By the time I arrived home I had decided to stop being so miserable and to try not to judge people whose situation I simply couldn’t relate to. While I was somewhat more cheerily changing my socks I also had the idea for this article – how society reacts to people who don’t want children.

I’ve never really had the paternal instinct – I wouldn’t say I don’t like children, but I have no real desire to produce one, and as it happens, neither does my girlfriend. I had always assumed this was a perfectly reasonable position; kids aren’t for everyone after all. What I’ve noticed however is that many people find this entirely confusing and, in some cases, rather selfish.

“So, when are you two having kids?” Asked the wife of one of my oldest friends last time I saw them.
“Oh … um …” I stammered, “We don’t want kids…”
She looked at me as though I’d just told her we were quitting our jobs to go and join ISIS.
“Well,” she said, “I’m sure you’ll change your mind.”

 

To married couples with children, our desire to remain a childless double-act appears almost unfathomable. The traditional milestones of dating, engagement, marriage and pregnancy are so culturally ingrained that any deviation from this path seems odd to others – but why is this?

The answer could be evolutionary (the driving forces behind most mammals are to avoid death and further their genetic line), or ideological (the purpose of life is to raise children), or it could be cultural (it’s simply the done thing). It’s likely a combination of those things, but whatever the case it seems to be considered unusual in the modern western world to not want children.

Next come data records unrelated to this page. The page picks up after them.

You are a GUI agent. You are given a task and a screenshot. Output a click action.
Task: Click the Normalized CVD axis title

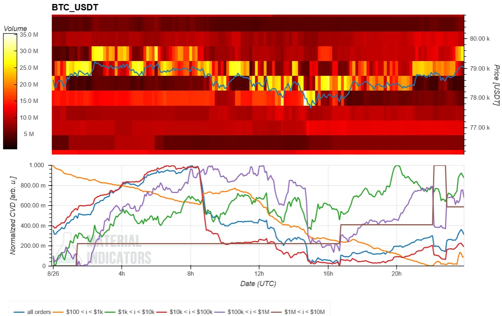pos(12,215)
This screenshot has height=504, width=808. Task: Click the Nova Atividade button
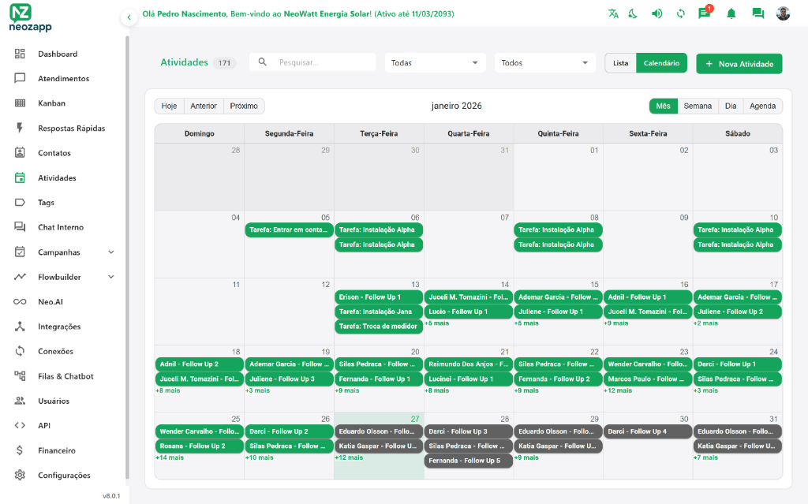point(739,63)
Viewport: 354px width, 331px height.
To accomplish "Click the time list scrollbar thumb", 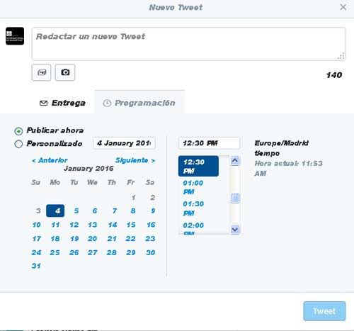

Not only that, but as we get older the inherent social pressure to have a family is increased. My parents begin to drop hints about wanting grandchildren, references to the ‘biological clock’ increase and – as our friends all begin their seemingly inevitable trajectory towards parenthood – the expectancy that we will join them grows. This is particularly true for my girlfriend, with people constantly checking in on whether or not she’s starting to feel ‘broody’, and asking when we’re going to be adding to our numbers (despite knowing the answer from previous iterations of this conversation). The general consensus seems to be that someday a switch will flick inside her uterus and she’ll wake up wanting a child, and I’ll be expected to go along with that sudden realisation.

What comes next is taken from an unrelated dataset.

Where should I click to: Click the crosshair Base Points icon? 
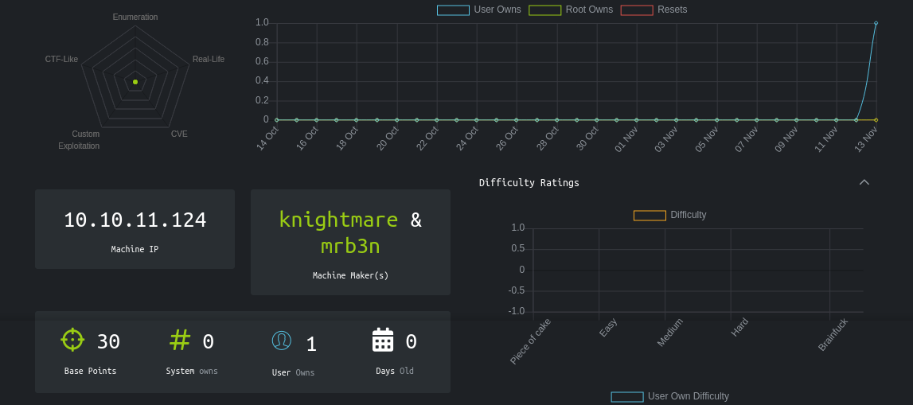72,340
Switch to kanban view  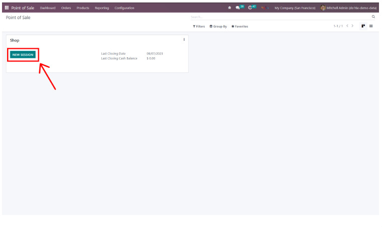point(363,26)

The only understanding I get appears to be from my single male friends, but then they have to deal with somewhat patronising questions of their own – about whether or not they’ve met anyone yet and if not, would they like to be set-up. It seems if you’re not moving through the social milestones people assume this can’t be out of choice, and you’re just a sad case in need of a push in the right direction.

Who knows, perhaps one day our biological alarms will sound and we’ll decide we want a progeny to inflict our own unique brand of parenthood on, but if I’m honest I don’t think that will be the case. I’m 33 years old and have no desire to have children, and whether I like it or not, that seems to make people squint at me slightly with more than a hint of suspicion.